Having closed the chapter of my career that I can’t present with a Best Choice Golden Award (although it was highly successful judging by the number of promotions and raises), I was desperate to find good things about it in order to justify the time and energy spent. Yes, I was paid more than enough for what I did, but I’m simply not the type of person that is satisfied with just money. And it’s clear now that I will never be.
Having had enough time to think during the longer-than-usual summer break, not only did I ponder about myself and my situation, but also about this topic in general. And here is what I figured out – these are the things that you can learn from a bad career choice:
- How to say NO. If it’s not good it has to end at one point. So, you will have to learn to say “It’s enough” and “No, I don’t want this anymore”. Leaving is much harder than expected even when you have all the right reasons to do it. It’s especially hard for men. We prefer to provoke a break-up via incident, and not say it loud and clear (something I’d learned during my career as a Cosmo publisher) But you have to learn how to do it.
- How to leave after the first attempt at leaving. If you were so tempted to leave that you even found another option, then leave. One more round and one more attempt will just prolong the agony. A job is not a marriage. I would always fight to keep the marriage or relationship, but once you are ready to leave – just leave. And don’t look back.
- How to use time to increase your value – although it’s not all about money, it’s important that you have enough of it or a few other options. Even in a mismatch situation you can learn new things (for example, I know how to work in SAP now,) and make yourself more attractive for future opportunities.

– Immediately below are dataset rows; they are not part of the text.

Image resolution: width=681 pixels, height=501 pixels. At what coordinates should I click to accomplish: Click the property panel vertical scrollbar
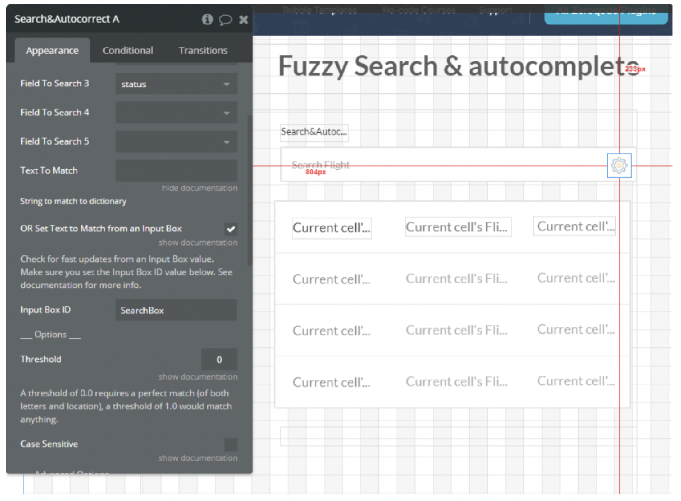[250, 191]

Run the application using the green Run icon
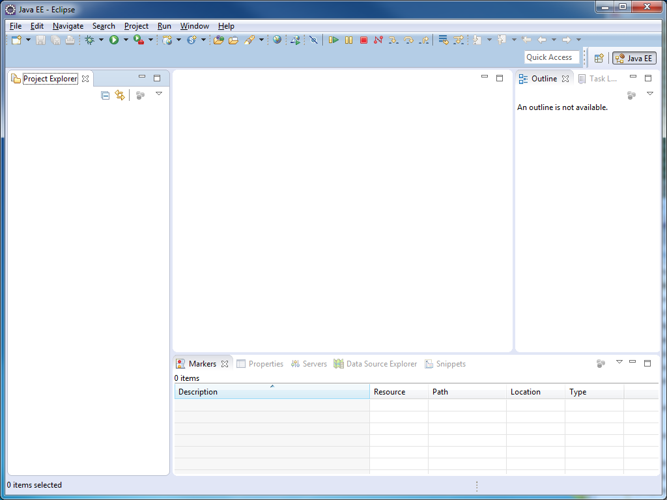click(115, 40)
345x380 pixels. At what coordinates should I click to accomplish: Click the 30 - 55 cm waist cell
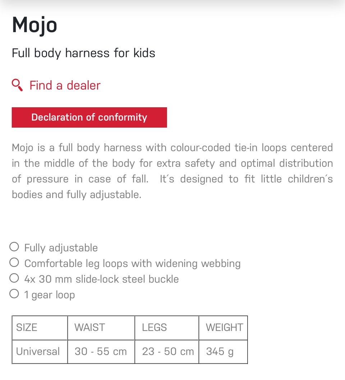pos(101,351)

- How to establish constructive relationships with people – colleagues, business partners, customers. Whatever your level of satisfaction with your current job is, it can be increased by establishing good relationships with people around you. I’m honored and genuinely touched whenever people that I worked with almost 10 years ago still call me for business or career advice or just beer.
- How to trust your instincts more – this is not easy and I repeat – in job markets such as Serbian or SEE sometimes you ignore your instincts for an additional 500 EUR, but if it’s at all possible, listen to your heart as well when making the final choice.

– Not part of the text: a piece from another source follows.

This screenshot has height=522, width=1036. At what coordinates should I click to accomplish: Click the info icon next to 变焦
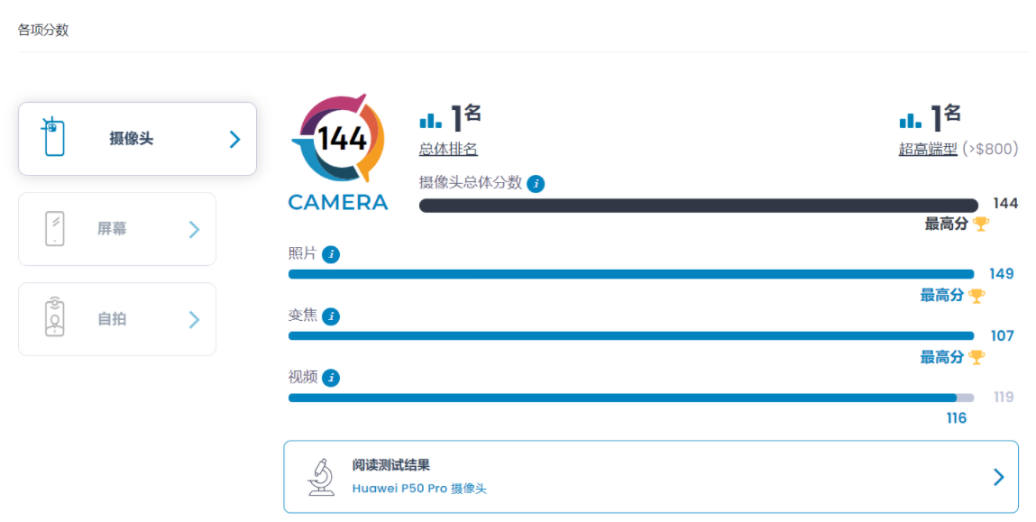(x=331, y=316)
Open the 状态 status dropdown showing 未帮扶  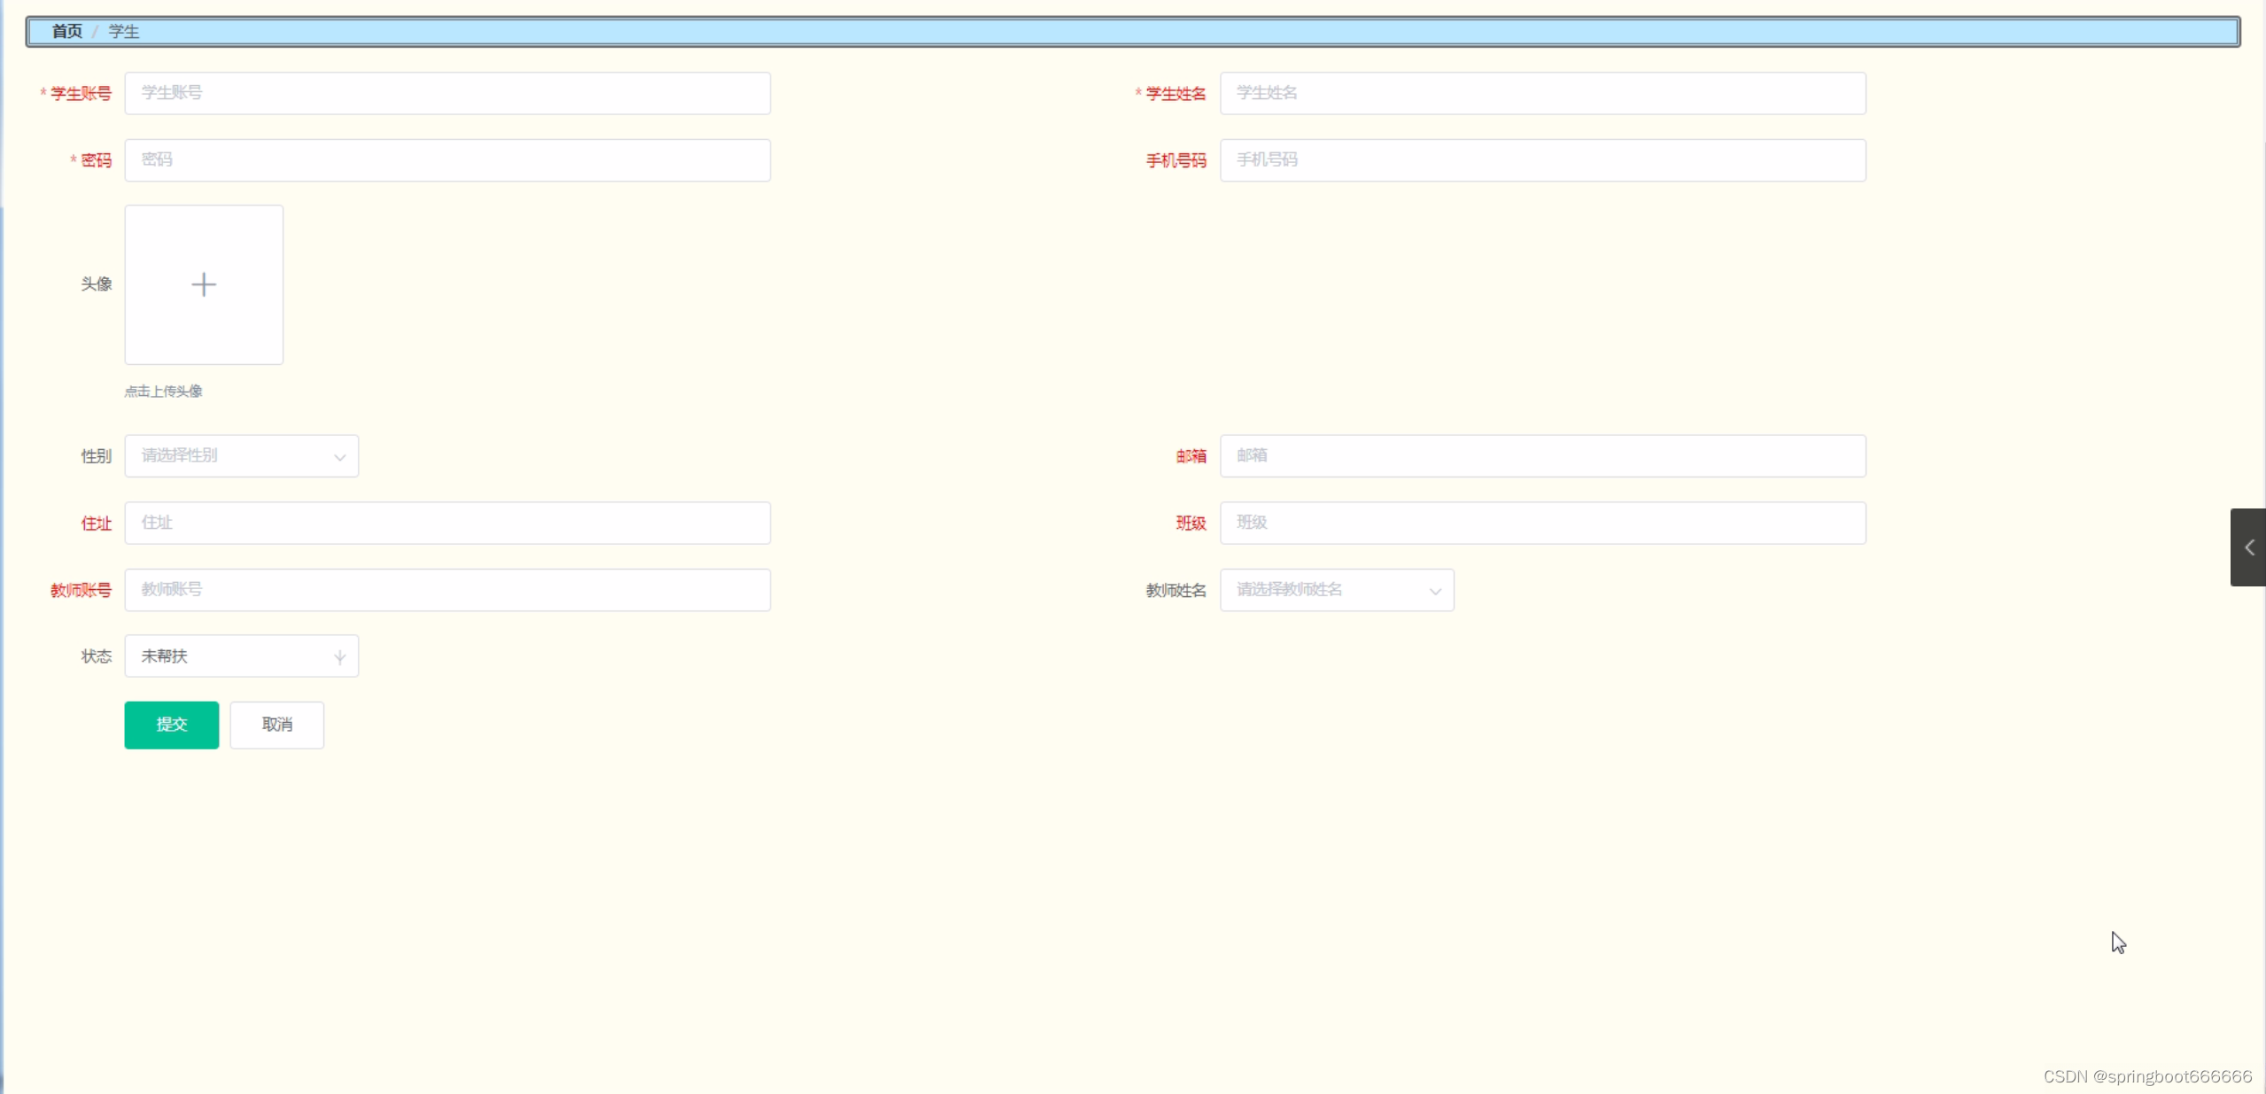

While figuring out what to do and turning a new leaf I tried to apply some of those pieces of advice, and so far, it’s working very well. But I can’t promise that I’ll be able to follow my advice every time. It’s a never-ending learning process.
Cheers to new beginnings! They are always exciting. Stressful but exciting. And if you apply what you’ve learned before, the stress level decreases quite fast and excitement grows even faster!